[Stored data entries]
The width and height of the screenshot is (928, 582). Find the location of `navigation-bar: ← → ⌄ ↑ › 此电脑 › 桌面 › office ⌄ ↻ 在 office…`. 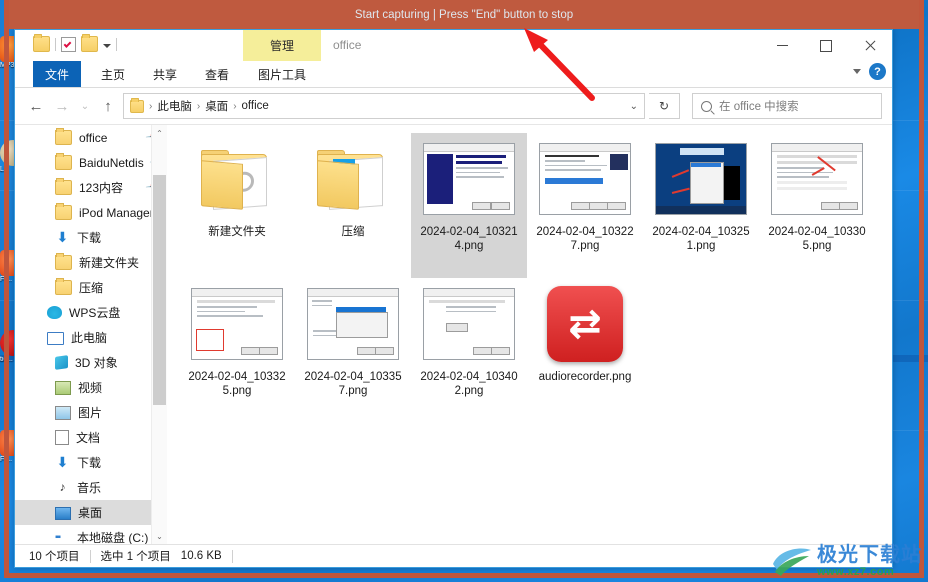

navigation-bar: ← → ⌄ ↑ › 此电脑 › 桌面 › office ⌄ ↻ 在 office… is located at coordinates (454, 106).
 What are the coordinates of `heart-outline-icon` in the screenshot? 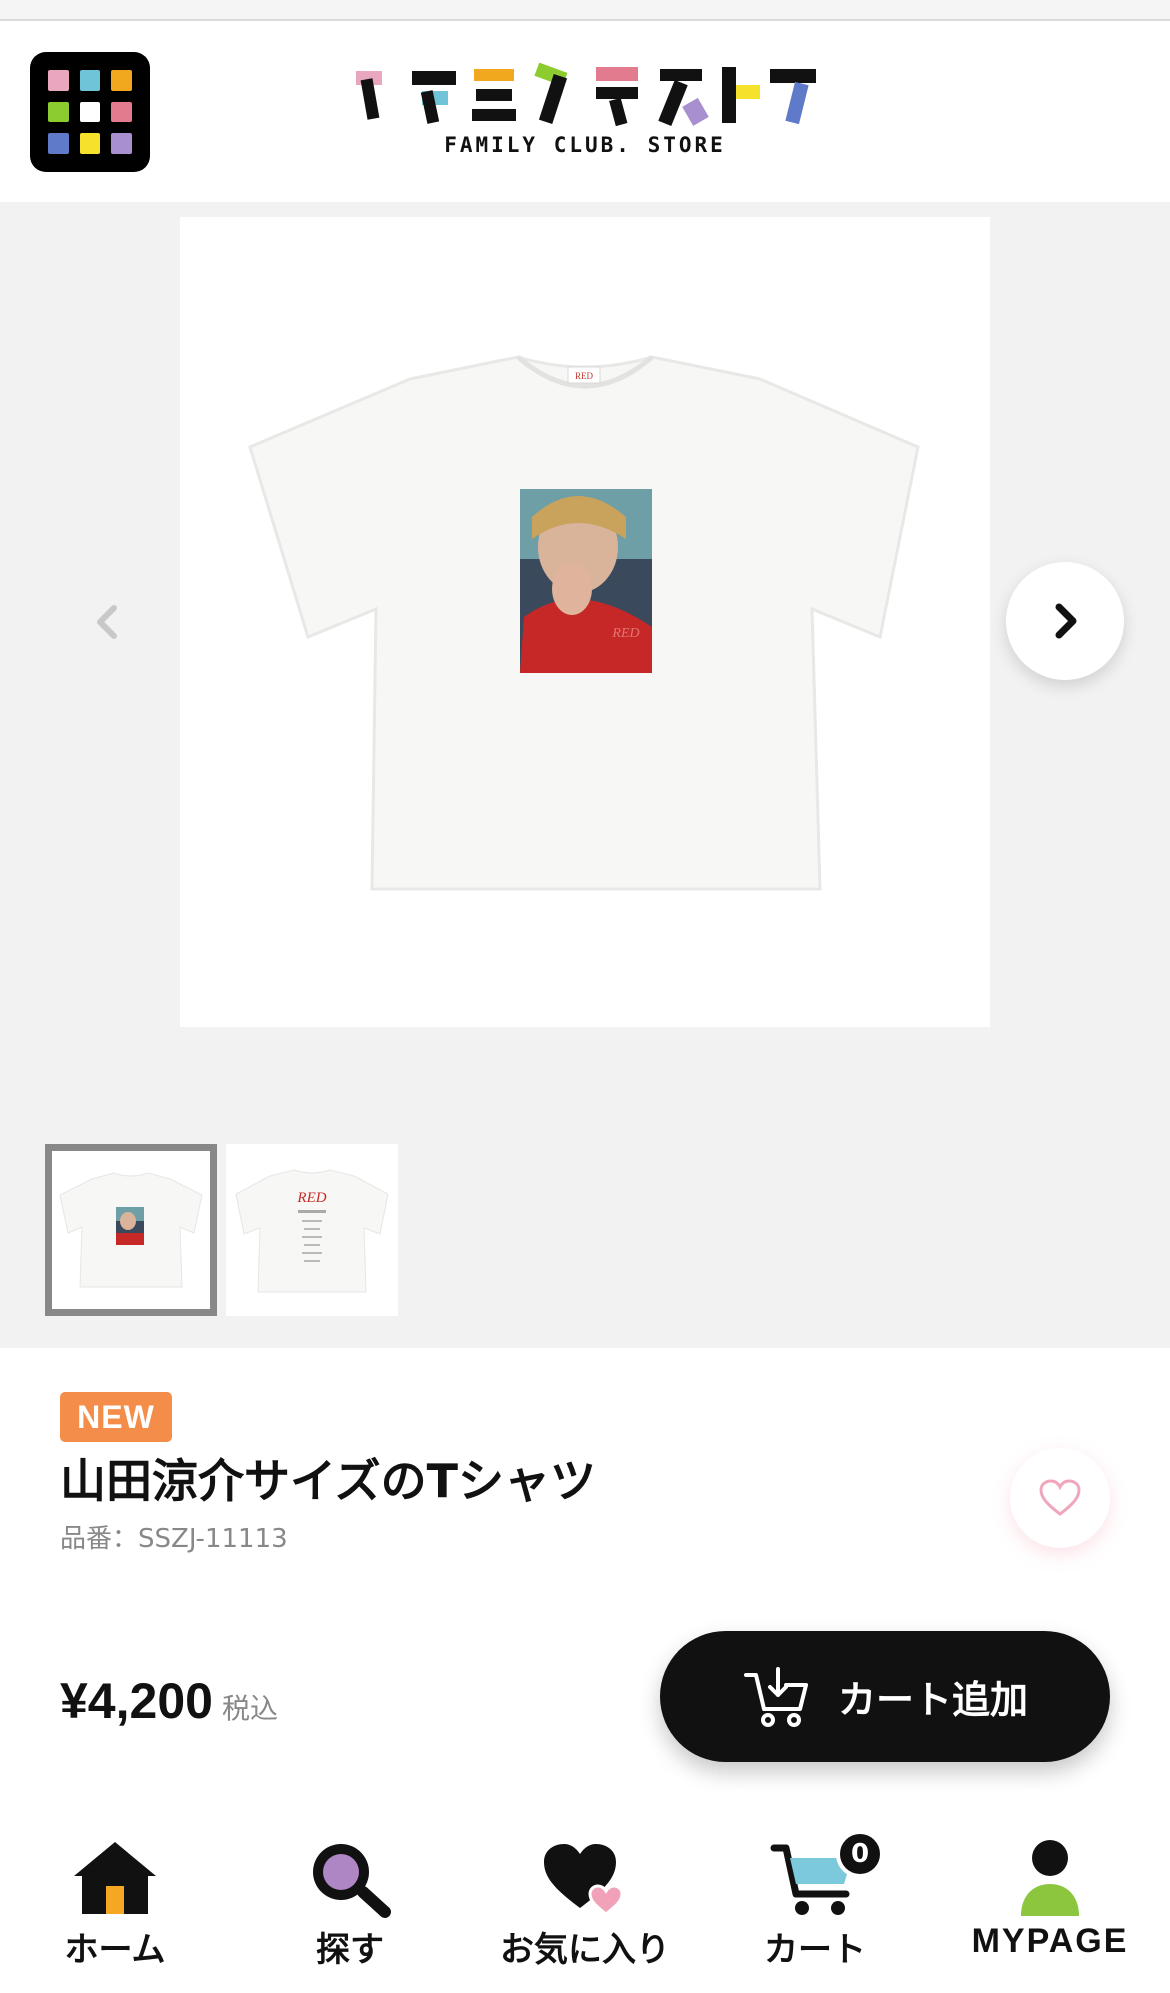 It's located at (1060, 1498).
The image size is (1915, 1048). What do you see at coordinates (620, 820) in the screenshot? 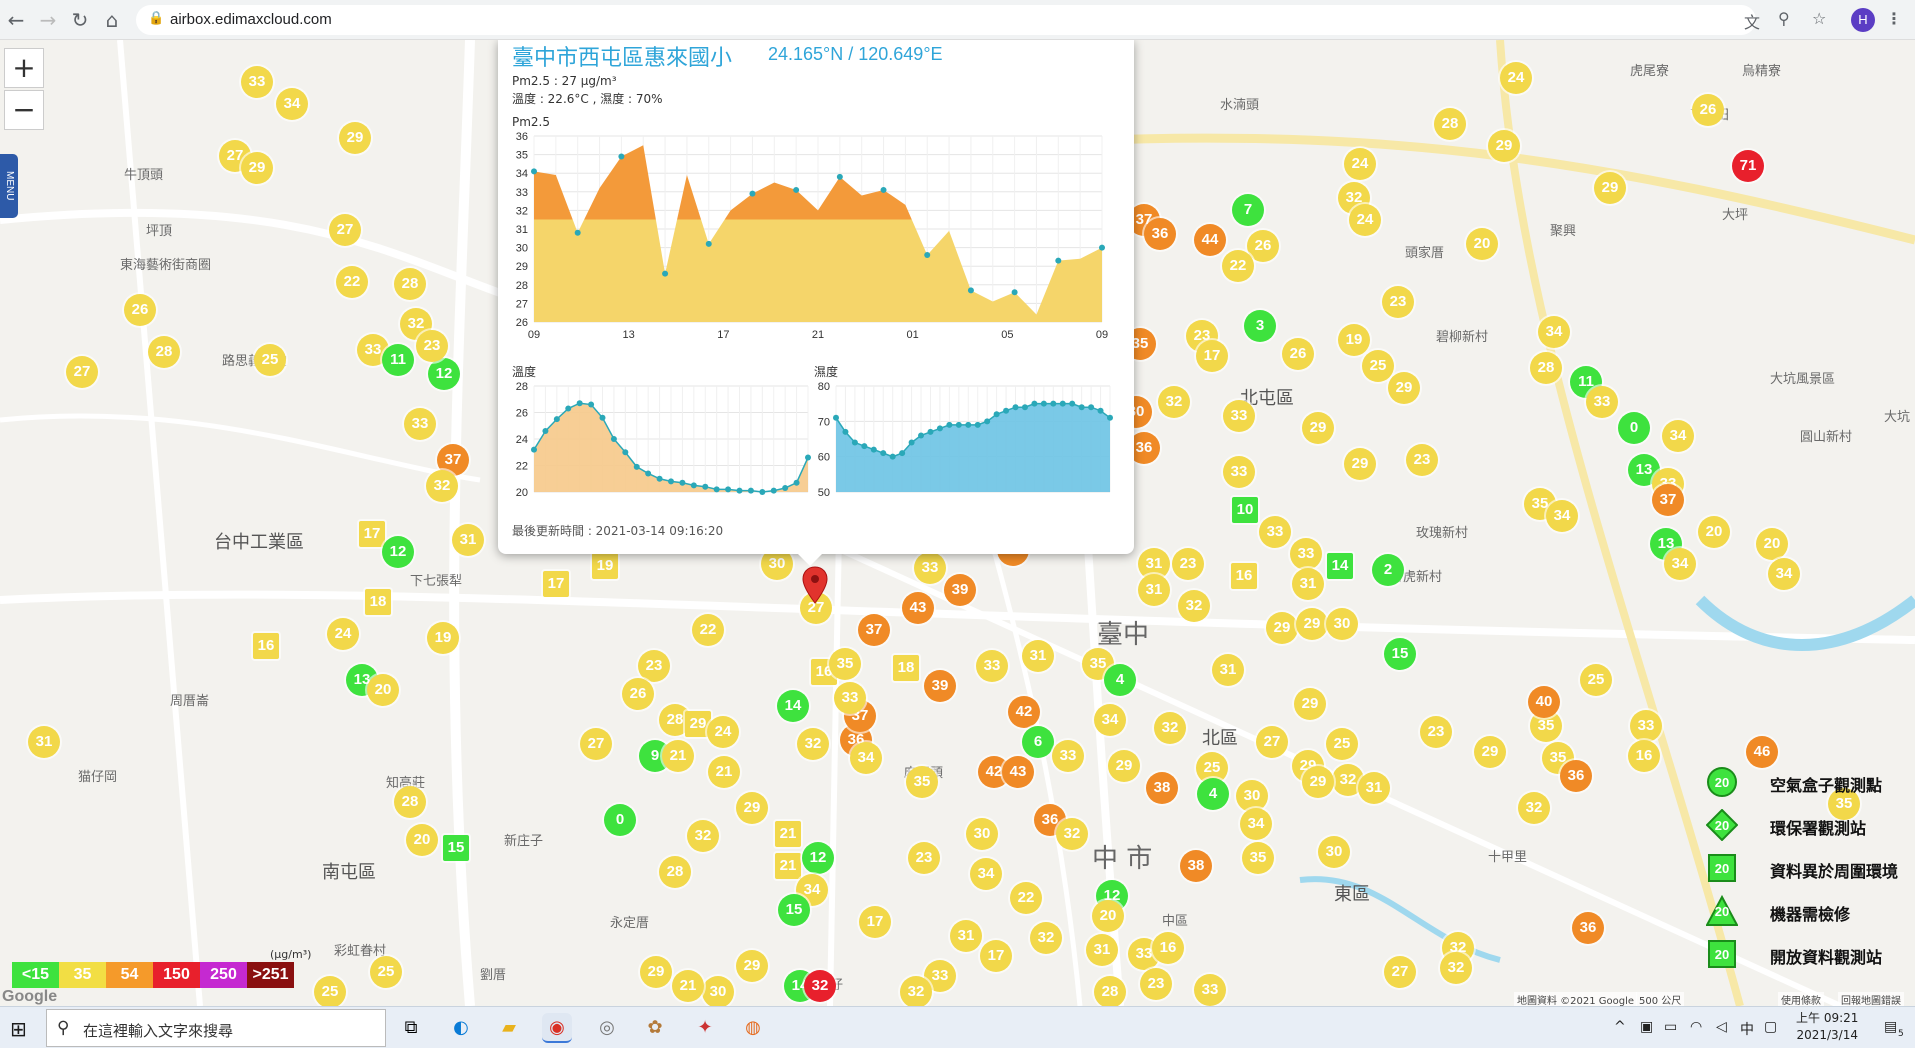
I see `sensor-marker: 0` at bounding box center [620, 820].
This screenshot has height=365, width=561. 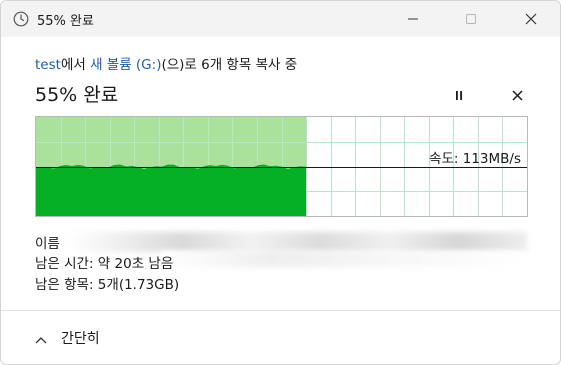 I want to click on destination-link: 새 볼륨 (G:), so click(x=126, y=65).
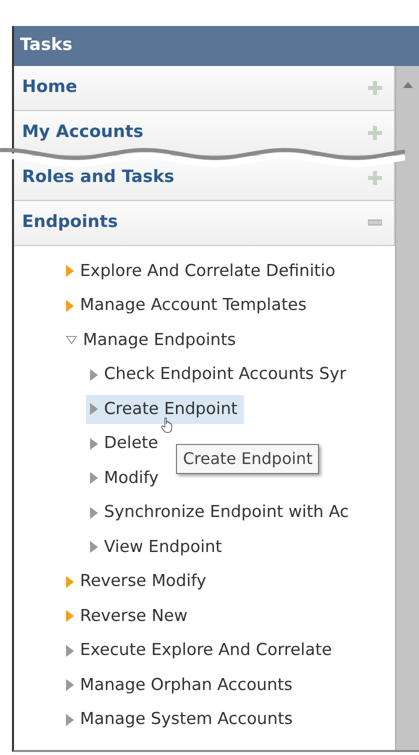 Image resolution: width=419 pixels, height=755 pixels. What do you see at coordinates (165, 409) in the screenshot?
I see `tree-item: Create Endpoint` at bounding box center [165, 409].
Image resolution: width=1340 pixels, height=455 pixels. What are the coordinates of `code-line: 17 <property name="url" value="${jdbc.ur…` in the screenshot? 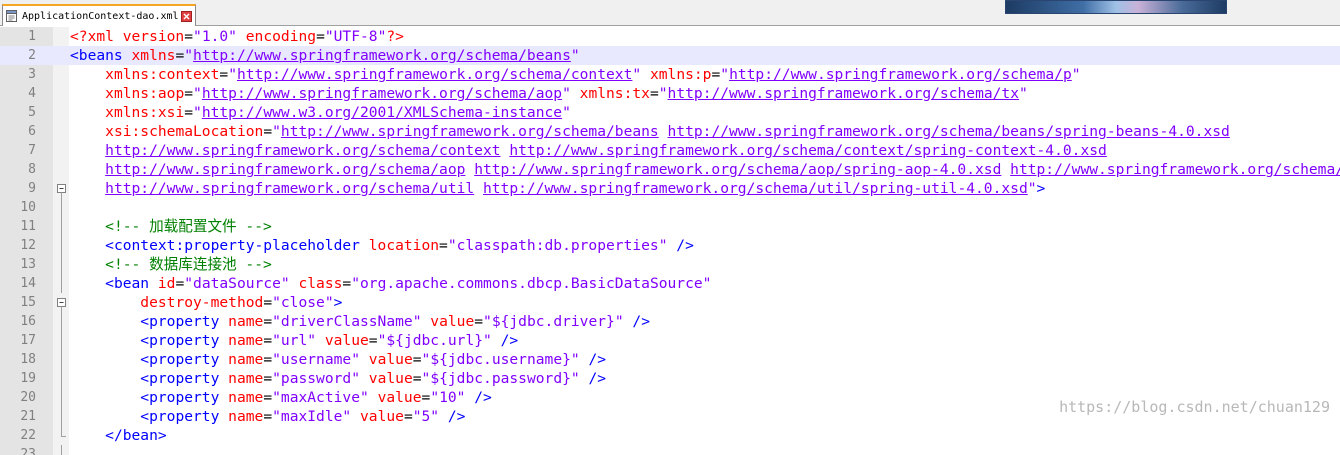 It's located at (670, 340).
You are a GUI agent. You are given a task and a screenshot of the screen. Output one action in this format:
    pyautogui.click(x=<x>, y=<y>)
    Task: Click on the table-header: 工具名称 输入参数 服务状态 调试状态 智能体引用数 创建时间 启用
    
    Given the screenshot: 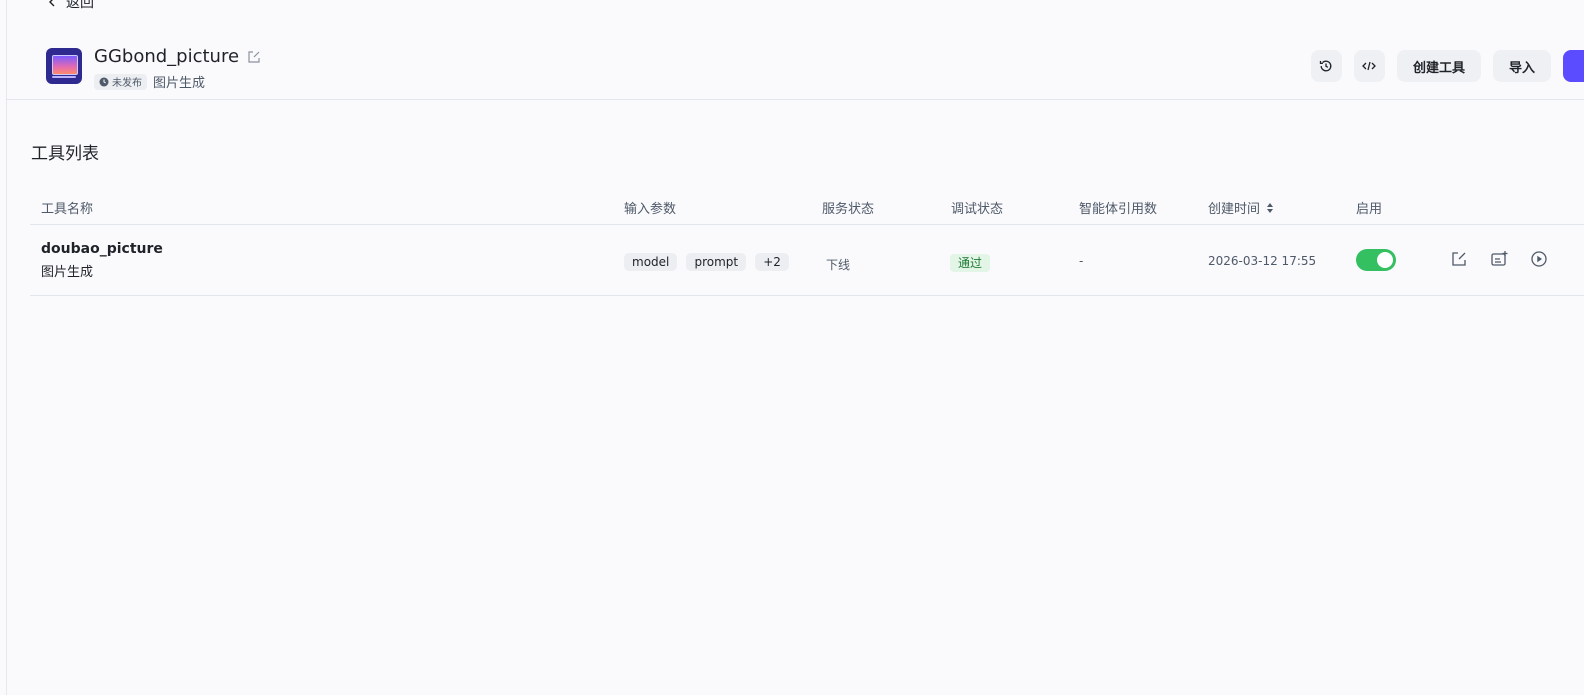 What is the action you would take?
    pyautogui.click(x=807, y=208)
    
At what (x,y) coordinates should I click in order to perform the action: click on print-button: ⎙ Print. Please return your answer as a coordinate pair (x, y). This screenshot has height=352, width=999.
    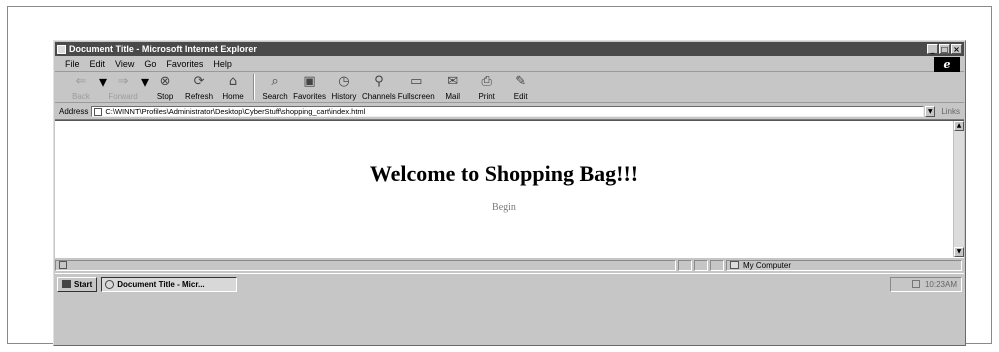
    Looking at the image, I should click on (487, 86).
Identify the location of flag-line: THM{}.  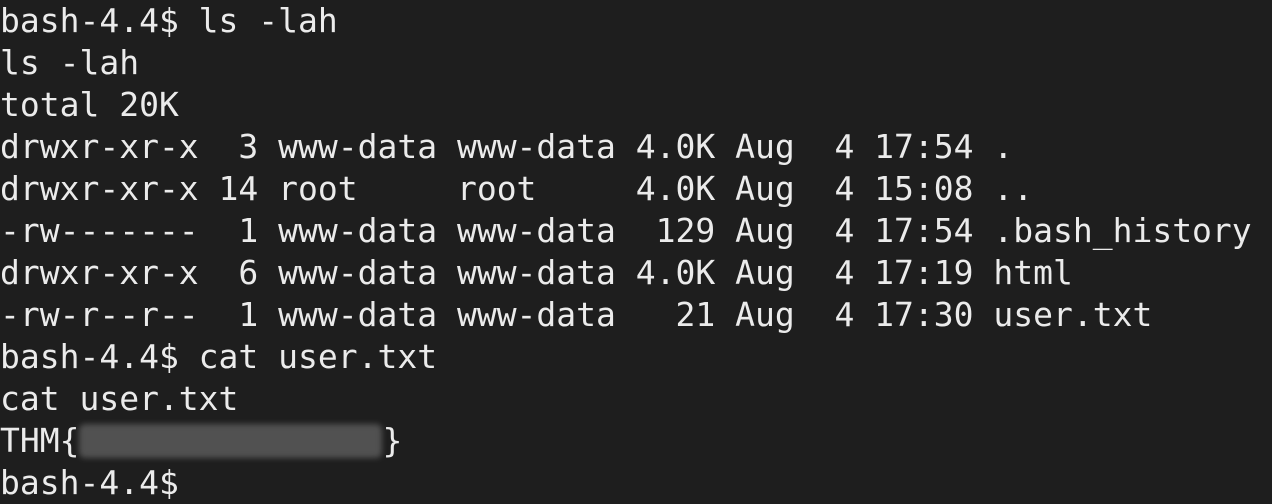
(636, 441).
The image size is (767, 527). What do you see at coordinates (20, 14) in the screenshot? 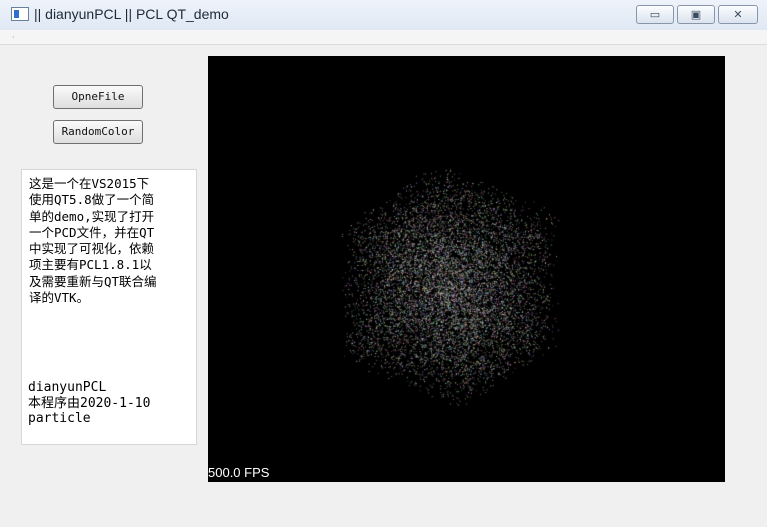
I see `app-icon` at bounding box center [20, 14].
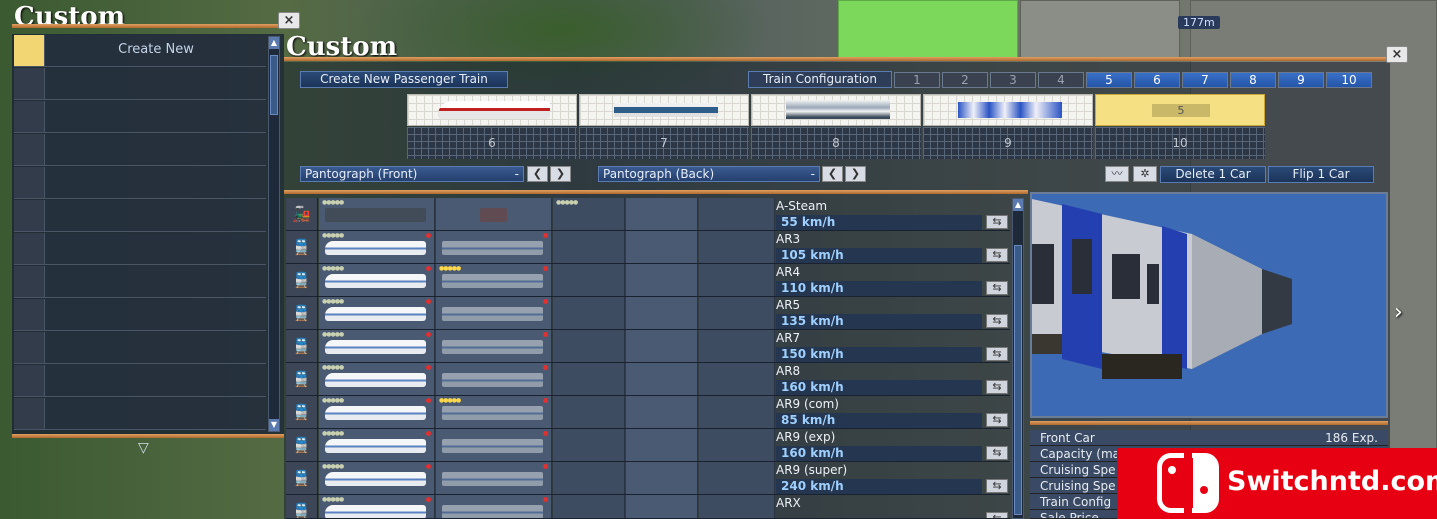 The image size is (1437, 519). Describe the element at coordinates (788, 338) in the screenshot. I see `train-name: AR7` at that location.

[Your task] Please recast the rows from the line with "You are a GUI" up to and including the line with "Task: Click on" as a Markdown table with the columns Number and Text. Give each line its own number and skip any blank lines.

[Problem solution]
| Number | Text |
|---|---|
| 1 | You are a GUI agent. You are given a task and a screenshot of the screen. Output one action in this format: |
| 2 |     pyautogui.click(x=<x>, y=<y>) |
| 3 |     Task: Click on the table-header: 工具名称 输入参数 服务状态 调试状态 智能体引用数 创建时间 启用 |